Records provided:
>>>>
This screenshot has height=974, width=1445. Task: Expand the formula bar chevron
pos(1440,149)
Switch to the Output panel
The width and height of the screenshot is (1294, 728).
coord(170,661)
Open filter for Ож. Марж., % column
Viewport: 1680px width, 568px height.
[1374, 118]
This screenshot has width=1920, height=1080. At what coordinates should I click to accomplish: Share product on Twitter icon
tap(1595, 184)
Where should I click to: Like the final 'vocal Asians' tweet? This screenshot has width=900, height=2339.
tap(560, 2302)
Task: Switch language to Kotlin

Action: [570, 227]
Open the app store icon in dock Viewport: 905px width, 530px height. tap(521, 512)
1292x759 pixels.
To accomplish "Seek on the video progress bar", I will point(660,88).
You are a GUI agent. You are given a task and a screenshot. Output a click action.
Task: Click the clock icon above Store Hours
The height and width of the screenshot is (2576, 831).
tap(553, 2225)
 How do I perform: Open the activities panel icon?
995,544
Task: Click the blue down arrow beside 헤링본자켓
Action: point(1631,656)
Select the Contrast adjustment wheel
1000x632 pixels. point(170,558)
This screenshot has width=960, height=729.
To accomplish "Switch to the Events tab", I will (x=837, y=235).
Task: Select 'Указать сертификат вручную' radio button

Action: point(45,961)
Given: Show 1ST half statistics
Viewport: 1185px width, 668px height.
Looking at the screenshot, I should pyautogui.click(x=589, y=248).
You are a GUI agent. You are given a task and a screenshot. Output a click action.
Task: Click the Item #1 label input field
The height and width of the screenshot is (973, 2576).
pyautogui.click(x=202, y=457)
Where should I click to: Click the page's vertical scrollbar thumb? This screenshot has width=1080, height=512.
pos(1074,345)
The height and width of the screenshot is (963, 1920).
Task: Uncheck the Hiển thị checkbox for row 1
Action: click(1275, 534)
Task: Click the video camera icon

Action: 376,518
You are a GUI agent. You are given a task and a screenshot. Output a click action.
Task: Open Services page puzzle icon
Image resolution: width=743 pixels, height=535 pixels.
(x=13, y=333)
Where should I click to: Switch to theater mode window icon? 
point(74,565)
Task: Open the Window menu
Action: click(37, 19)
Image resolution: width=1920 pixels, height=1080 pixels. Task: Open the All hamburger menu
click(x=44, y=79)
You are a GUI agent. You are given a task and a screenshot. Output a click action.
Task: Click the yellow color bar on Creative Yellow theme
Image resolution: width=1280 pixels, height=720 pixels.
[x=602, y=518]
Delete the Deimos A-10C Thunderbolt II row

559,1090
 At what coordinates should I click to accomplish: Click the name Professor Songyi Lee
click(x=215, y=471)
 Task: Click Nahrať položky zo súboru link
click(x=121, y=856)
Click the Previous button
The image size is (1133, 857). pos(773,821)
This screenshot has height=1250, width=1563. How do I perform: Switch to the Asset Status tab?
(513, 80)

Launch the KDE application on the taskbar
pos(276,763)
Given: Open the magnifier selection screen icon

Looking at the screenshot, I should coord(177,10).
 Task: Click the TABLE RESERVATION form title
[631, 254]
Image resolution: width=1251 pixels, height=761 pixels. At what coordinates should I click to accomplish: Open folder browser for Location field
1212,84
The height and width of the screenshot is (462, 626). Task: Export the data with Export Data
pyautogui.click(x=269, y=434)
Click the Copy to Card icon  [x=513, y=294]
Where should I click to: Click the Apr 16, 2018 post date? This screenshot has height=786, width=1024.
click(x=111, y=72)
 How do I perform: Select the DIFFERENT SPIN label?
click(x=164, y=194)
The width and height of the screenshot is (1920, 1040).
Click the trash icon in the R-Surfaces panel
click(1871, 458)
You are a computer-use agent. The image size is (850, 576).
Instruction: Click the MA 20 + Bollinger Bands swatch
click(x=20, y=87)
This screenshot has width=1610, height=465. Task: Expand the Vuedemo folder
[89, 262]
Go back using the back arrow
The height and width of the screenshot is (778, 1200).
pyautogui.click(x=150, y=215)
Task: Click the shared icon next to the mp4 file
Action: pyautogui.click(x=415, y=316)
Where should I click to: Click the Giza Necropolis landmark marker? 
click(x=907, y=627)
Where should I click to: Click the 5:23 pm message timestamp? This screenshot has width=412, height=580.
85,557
<<<<
Task requirements:
Wherever the string "will" is found in the entries, copy the line it sits in.

Result:
To accomplish "Seek on the video progress bar", I will point(660,88).
To accomplish "Switch to the Events tab", I will (x=837, y=235).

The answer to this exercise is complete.